**Problem requirements**
Lay out the listing as a Markdown table with the columns Row and Line, one numbered row per line, skipping blank lines. Start at the first line of the listing and end with the line that contains "[x=181, y=56]".

Source records:
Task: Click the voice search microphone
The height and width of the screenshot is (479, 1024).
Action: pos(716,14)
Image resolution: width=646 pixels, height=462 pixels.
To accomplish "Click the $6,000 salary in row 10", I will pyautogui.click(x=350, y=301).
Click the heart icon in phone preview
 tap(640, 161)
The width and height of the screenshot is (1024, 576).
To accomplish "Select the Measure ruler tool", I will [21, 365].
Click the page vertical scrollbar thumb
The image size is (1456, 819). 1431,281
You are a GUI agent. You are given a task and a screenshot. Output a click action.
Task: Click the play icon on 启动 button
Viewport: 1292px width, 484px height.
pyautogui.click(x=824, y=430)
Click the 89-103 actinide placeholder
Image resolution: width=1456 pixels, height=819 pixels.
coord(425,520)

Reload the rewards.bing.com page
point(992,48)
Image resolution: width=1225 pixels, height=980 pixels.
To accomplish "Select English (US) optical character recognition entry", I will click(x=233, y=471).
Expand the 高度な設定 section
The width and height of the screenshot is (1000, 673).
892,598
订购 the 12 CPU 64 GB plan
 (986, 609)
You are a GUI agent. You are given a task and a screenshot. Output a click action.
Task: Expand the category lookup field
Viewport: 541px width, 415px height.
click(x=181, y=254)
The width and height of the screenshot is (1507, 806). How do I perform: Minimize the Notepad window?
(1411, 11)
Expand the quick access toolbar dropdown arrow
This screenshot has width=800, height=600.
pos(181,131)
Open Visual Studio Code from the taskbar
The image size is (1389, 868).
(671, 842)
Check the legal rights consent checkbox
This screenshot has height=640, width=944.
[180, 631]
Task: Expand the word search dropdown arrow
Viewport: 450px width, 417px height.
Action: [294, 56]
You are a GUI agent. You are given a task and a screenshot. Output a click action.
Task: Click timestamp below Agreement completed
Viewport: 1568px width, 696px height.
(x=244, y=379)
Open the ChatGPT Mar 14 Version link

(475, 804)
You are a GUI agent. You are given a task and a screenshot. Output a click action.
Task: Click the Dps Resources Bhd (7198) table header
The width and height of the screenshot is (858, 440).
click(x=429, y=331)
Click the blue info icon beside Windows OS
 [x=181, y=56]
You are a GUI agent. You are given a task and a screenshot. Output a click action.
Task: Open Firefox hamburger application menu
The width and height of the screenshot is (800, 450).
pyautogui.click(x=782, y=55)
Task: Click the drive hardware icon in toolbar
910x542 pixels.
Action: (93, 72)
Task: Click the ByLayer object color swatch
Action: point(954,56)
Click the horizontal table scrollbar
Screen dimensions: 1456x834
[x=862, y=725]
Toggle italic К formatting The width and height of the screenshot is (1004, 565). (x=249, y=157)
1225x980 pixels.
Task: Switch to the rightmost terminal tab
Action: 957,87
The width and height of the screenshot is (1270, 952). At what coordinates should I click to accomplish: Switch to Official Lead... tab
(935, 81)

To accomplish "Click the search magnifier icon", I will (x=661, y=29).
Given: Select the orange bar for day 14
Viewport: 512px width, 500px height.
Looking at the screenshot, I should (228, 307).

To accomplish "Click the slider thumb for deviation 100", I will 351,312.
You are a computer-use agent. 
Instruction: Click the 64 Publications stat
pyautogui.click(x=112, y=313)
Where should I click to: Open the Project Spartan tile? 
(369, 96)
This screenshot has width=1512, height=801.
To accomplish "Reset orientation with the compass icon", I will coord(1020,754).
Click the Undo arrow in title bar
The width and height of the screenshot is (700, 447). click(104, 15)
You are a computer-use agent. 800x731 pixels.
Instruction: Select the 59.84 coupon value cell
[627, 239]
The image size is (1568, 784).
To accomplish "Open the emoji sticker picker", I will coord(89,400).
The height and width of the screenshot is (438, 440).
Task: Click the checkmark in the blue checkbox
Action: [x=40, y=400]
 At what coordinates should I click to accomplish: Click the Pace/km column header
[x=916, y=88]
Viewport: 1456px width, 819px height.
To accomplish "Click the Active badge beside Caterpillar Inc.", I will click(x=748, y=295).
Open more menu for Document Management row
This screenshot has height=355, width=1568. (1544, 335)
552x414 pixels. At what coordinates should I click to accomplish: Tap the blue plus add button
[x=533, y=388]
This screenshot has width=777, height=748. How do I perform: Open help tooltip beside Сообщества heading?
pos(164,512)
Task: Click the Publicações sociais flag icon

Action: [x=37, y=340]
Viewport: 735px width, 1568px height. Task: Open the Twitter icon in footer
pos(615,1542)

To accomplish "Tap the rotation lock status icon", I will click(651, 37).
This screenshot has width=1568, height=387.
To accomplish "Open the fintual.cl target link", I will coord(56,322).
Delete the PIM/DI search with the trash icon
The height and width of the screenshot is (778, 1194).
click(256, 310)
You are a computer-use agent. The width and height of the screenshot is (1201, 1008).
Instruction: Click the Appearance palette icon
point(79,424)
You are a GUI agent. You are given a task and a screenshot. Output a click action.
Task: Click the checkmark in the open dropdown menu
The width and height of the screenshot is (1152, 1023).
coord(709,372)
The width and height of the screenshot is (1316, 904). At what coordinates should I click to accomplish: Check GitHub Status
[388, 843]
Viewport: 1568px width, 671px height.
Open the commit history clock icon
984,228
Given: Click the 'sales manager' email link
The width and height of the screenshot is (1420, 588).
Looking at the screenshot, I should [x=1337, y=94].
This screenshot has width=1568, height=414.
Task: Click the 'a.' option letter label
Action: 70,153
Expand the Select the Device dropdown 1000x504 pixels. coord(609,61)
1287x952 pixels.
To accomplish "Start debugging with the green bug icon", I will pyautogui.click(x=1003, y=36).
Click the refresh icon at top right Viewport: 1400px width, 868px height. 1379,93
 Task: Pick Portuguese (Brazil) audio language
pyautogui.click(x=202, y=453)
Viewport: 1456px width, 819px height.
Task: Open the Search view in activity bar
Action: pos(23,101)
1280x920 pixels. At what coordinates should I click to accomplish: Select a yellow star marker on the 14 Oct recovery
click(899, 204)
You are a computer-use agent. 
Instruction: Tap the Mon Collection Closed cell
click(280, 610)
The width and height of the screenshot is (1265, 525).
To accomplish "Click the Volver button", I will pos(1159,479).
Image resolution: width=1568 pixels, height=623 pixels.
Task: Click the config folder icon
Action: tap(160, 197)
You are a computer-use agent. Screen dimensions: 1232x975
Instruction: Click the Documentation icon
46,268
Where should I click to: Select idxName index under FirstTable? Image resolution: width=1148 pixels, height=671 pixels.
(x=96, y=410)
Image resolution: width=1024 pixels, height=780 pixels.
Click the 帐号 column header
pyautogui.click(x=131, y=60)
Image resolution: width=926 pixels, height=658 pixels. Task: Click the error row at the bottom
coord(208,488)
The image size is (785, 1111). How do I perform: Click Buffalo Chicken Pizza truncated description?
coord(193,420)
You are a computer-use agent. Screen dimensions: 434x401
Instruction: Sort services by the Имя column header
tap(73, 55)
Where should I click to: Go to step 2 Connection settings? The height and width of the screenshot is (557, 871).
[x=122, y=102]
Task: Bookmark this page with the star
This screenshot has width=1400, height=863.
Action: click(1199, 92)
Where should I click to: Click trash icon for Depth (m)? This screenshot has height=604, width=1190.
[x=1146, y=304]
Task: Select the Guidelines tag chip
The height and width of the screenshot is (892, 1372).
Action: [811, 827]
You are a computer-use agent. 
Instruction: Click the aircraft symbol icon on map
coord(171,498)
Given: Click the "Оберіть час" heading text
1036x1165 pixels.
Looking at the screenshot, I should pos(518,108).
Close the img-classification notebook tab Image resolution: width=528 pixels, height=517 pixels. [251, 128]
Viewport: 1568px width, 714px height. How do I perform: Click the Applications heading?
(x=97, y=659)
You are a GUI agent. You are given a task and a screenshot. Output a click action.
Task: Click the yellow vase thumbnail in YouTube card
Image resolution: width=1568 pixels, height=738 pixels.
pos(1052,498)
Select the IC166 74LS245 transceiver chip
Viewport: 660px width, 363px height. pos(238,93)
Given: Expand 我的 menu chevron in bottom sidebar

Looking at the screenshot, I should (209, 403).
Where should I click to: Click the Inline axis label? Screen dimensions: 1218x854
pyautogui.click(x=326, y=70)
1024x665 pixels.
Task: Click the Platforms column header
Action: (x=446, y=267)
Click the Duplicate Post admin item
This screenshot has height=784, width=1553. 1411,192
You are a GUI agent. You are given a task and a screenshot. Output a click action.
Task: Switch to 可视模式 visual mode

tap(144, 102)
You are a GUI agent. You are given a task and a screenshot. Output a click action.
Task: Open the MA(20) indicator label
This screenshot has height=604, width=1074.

**Answer below**
| Row | Line |
|---|---|
| 1 | Task: Click the voice search microphone |
| 2 | The height and width of the screenshot is (479, 1024). |
| 3 | Action: pos(716,14) |
| 4 | Image resolution: width=646 pixels, height=462 pixels. |
| 5 | To accomplish "Click the $6,000 salary in row 10", I will pyautogui.click(x=350, y=301). |
| 6 | Click the heart icon in phone preview |
| 7 |  tap(640, 161) |
| 8 | The width and height of the screenshot is (1024, 576). |
| 9 | To accomplish "Select the Measure ruler tool", I will [21, 365]. |
| 10 | Click the page vertical scrollbar thumb |
| 11 | The image size is (1456, 819). 1431,281 |
| 12 | You are a GUI agent. You are given a task and a screenshot. Output a click action. |
| 13 | Task: Click the play icon on 启动 button |
| 14 | Viewport: 1292px width, 484px height. |
| 15 | pyautogui.click(x=824, y=430) |
| 16 | Click the 89-103 actinide placeholder |
| 17 | Image resolution: width=1456 pixels, height=819 pixels. |
| 18 | coord(425,520) |
| 19 | Reload the rewards.bing.com page |
| 20 | point(992,48) |
| 21 | Image resolution: width=1225 pixels, height=980 pixels. |
| 22 | To accomplish "Select English (US) optical character recognition entry", I will click(x=233, y=471). |
| 23 | Expand the 高度な設定 section |
| 24 | The width and height of the screenshot is (1000, 673). |
| 25 | 892,598 |
| 26 | 订购 the 12 CPU 64 GB plan |
| 27 |  (986, 609) |
| 28 | You are a GUI agent. You are given a task and a screenshot. Output a click action. |
| 29 | Task: Expand the category lookup field |
| 30 | Viewport: 541px width, 415px height. |
| 31 | click(x=181, y=254) |
| 32 | The width and height of the screenshot is (1507, 806). How do I perform: Minimize the Notepad window? |
| 33 | (1411, 11) |
| 34 | Expand the quick access toolbar dropdown arrow |
| 35 | This screenshot has width=800, height=600. |
| 36 | pos(181,131) |
| 37 | Open Visual Studio Code from the taskbar |
| 38 | The image size is (1389, 868). |
| 39 | (671, 842) |
| 40 | Check the legal rights consent checkbox |
| 41 | This screenshot has height=640, width=944. |
| 42 | [180, 631] |
| 43 | Task: Expand the word search dropdown arrow |
| 44 | Viewport: 450px width, 417px height. |
| 45 | Action: [294, 56] |
| 46 | You are a GUI agent. You are given a task and a screenshot. Output a click action. |
| 47 | Task: Click timestamp below Agreement completed |
| 48 | Viewport: 1568px width, 696px height. |
| 49 | (x=244, y=379) |
| 50 | Open the ChatGPT Mar 14 Version link |
| 51 | (475, 804) |
| 52 | You are a GUI agent. You are given a task and a screenshot. Output a click action. |
| 53 | Task: Click the Dps Resources Bhd (7198) table header |
| 54 | The width and height of the screenshot is (858, 440). |
| 55 | click(x=429, y=331) |
| 56 | Click the blue info icon beside Windows OS |
| 57 |  [x=181, y=56] |